Mit den Übungen sind keine Opfer und keine Demütigungen verbunden. Sie verlangen nur Interesse und einen festen Entschluß, der die Konzentration auf die vorzunehmenden Übungen zur Folge hat. Je besser wir dabei den Gedanken zu konzentrieren verstehen, je getreulicher wir die einzelnen, auch kleinsten Anweisungen befolgen und je gewissenhafter wir die daraus erwachsenden Pflichten uns selbst gegenüber erfüllen, um so größer wird der Gewinn aus den Übungen sein, viel größer, als wir zu vermuten wagen.


Am besten lieferst du dir selbst einen kleinen Beweis. Fühlst du dich müde und erschöpft von den Sorgen und Plagen des Daseins, dann bringe deinen Körper in einen Zustand völliger Entspannung und atme lange aus mit dem Gedanken: "Mein Gott, ich bin dieser Welt und ihrer Bürde müde!" Mit dem nächsten Atemzuge ziehst du viel frische Luft ein und denkst dabei: "Ich bin das All im All!" und schon fühlt sich dein zagendes Herz unmittelbar erleichtert, neue Hoffnung zieht in dich ein, du fühlst dich neubelebt und erhoben und wirst dir deines wahren Wesens bewußt. Du hast wieder Kraft gewonnen, den Kampf des Lebens aufzunehmen. Atmest du eine Weile in diesem Zustande vollkommener Entspannung tief aus und ein, so erkennst du immer klarer, daß das Leben trotz aller Bürden lebenswert ist.
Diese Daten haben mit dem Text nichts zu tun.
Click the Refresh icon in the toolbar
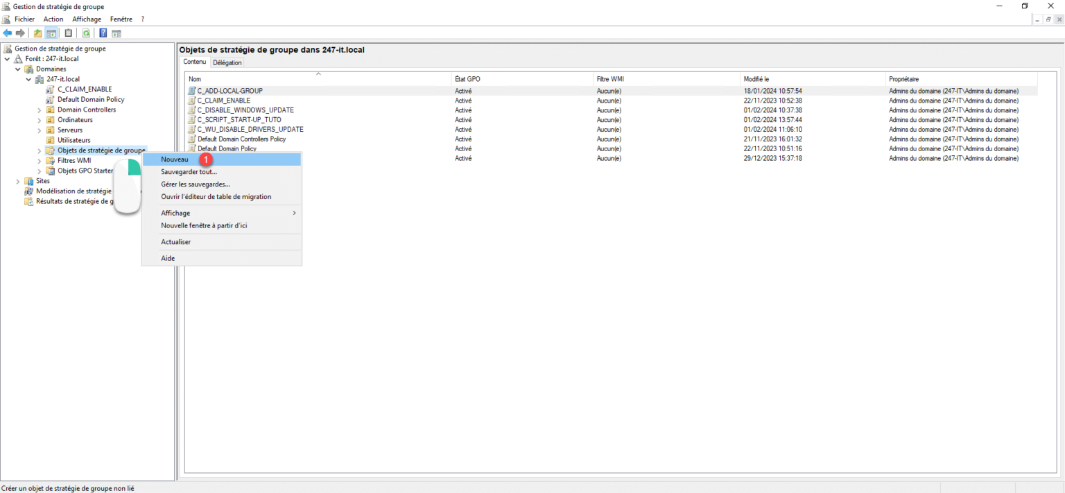The height and width of the screenshot is (493, 1065). (86, 32)
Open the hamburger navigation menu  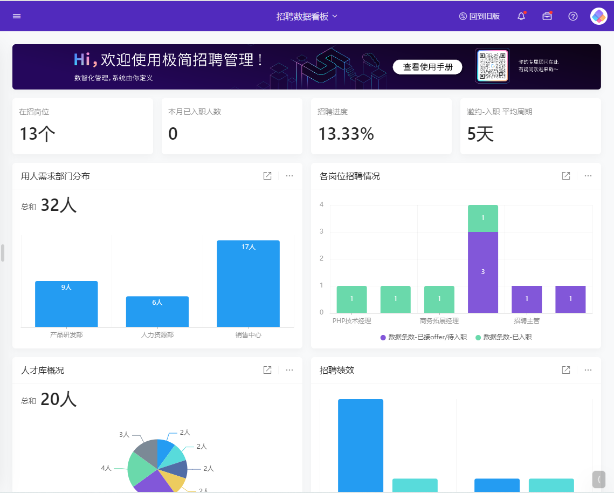coord(16,16)
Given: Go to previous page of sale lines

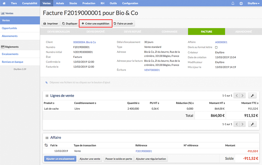Looking at the screenshot, I should coord(237,96).
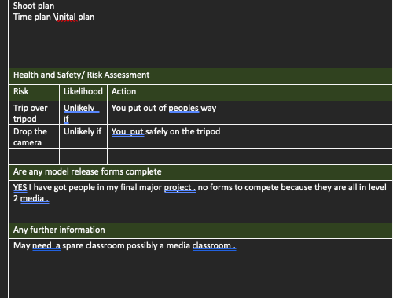Click the underlined 'project .' text
Screen dimensions: 393x298
click(x=180, y=187)
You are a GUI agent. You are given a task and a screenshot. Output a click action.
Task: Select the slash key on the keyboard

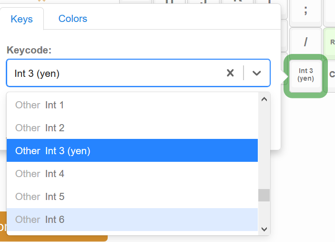(305, 42)
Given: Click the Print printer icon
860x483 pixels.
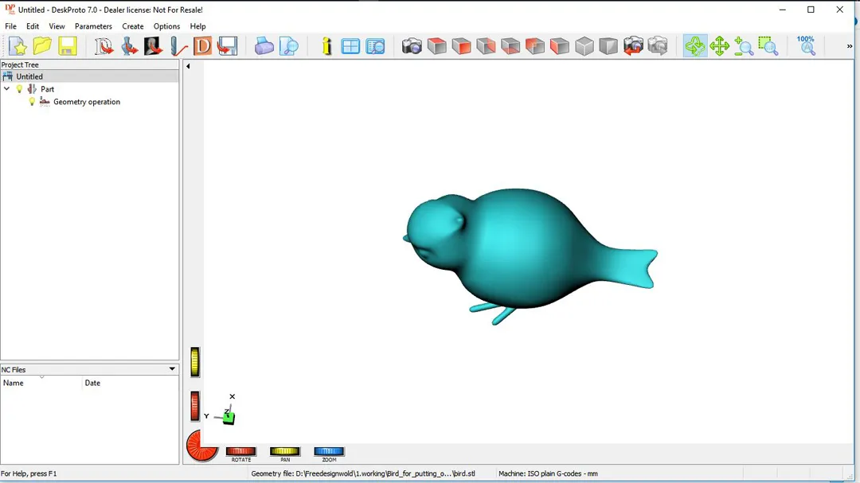Looking at the screenshot, I should point(264,46).
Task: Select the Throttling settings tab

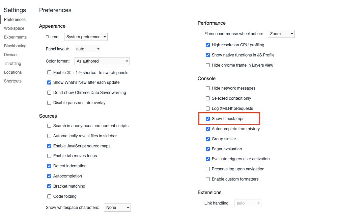Action: point(12,64)
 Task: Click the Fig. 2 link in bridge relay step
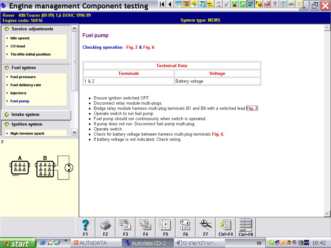(252, 109)
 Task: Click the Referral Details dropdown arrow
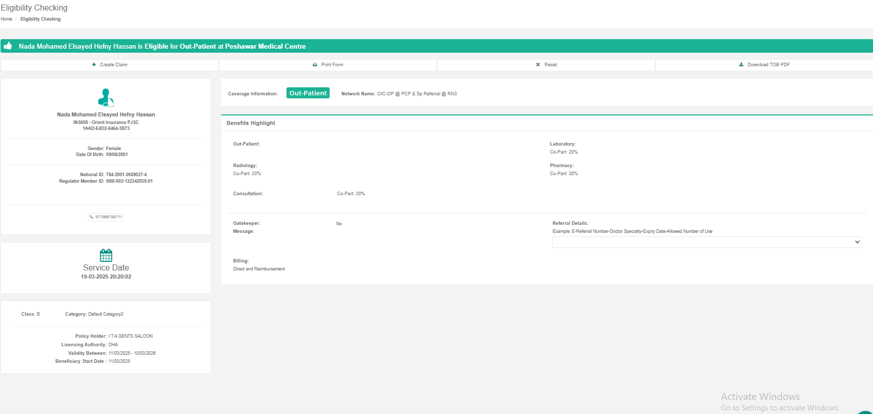tap(857, 242)
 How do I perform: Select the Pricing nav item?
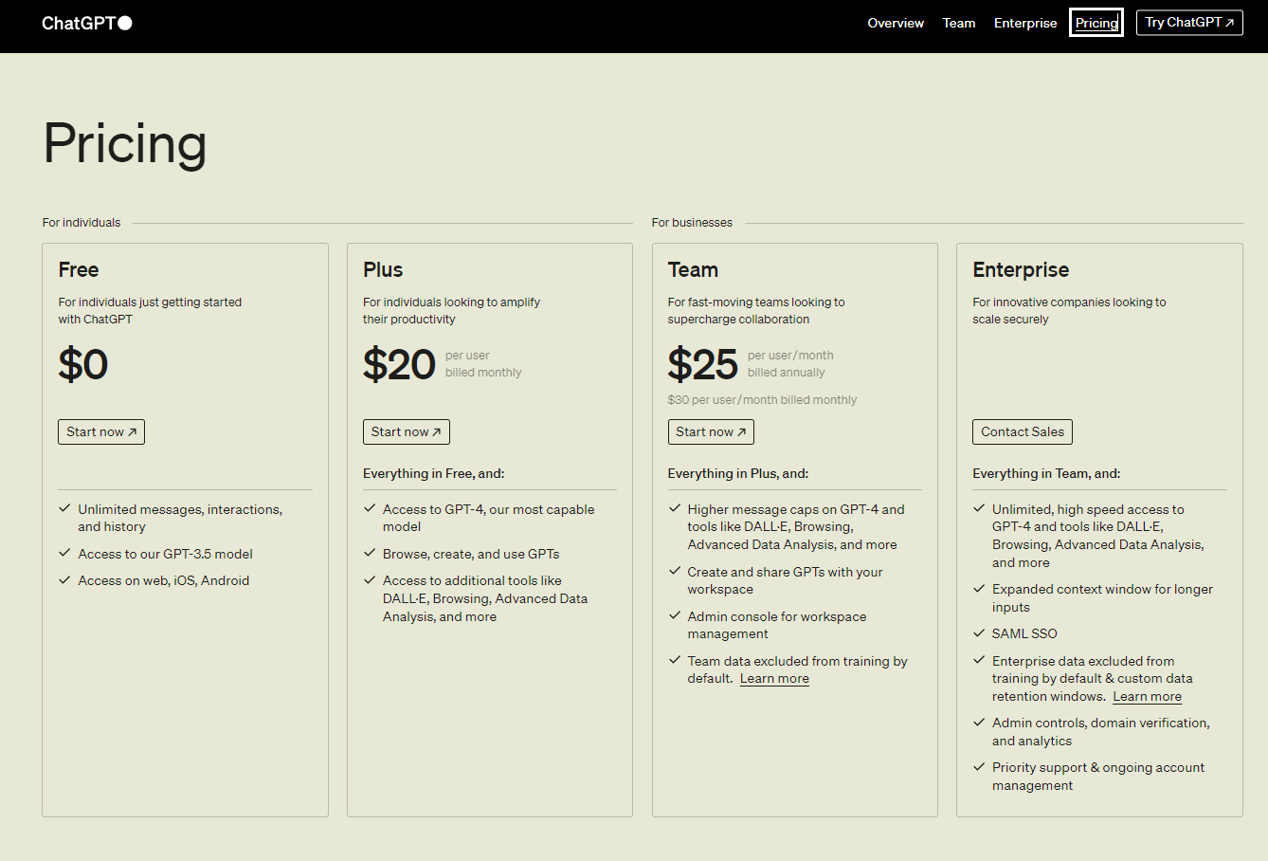tap(1096, 23)
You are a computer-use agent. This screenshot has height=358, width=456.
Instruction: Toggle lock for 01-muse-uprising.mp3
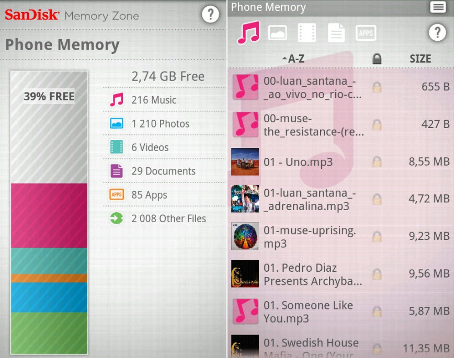click(377, 237)
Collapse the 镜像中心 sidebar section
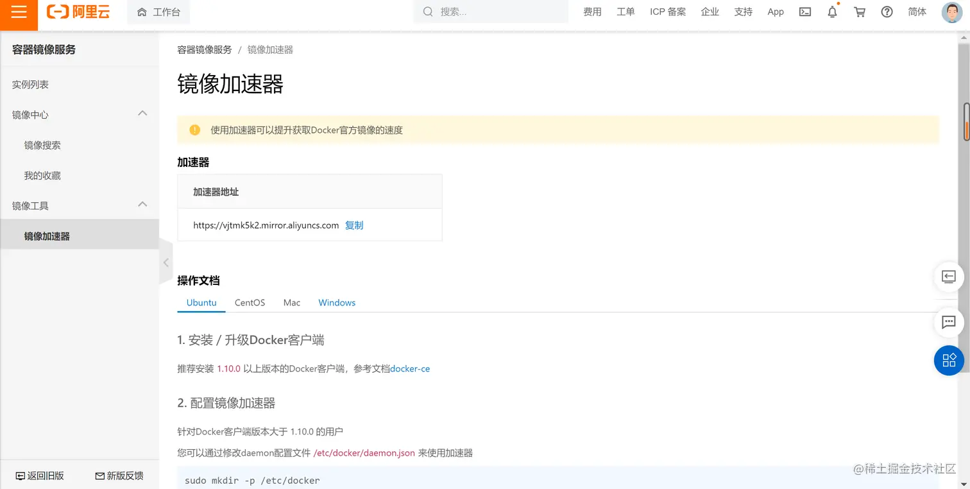 [x=142, y=114]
Jeder von uns hat schon ähnliche Erfahrungen an sich selbst gemacht, ohne sich aber Rechenschaft darüber zu geben. Es gibt Zeiten, in denen uns zu Mute ist, als sei das Ende gekommen, und dann wieder solche, in denen wir uns neubelebt und neugestärkt fühlen. Immer ist diese Neubelebung die Folge einer tieferen Einatmung bei völliger Entspannung. Die Natur bringt uns von selbst in diesen Zustand, wenn wir in der eingeschlagenen Richtung nicht weiter können. Wenn wir unsere Kräfte verausgabt haben, müssen wir wieder Kräfte anziehen, um die Kanäle des Lebens zu füllen.

Wer Ruhe und Geistesgegenwart bewahrt, was auch immer ihm zustoßen mag, atmet von Natur aus tiefer, voller, rhythmischer, regelmäßiger. Das ist eine Mitgift, die er seiner Mutter verdankt, die ihn unter sehr günstigem Atem empfangen hat, wenn sie sich dessen auch nicht bewußt gewesen sein mag.

Wer aber kurz, hastig und unregelmäßig atmet, verliert leicht den Kopf, fühlt sich immer unter Druck, ist nie zufrieden mit den Verhältnissen, der Umgebung und den Zeiten, hat Mißerfolg in seinen Unternehmungen und leidet bald an dieser, bald an jener Krankheit. Er kann es nicht begreifen, daß jeder seines Glückes Schmied ist und sich seine Lebensbedingungen selbst zu schaffen hat.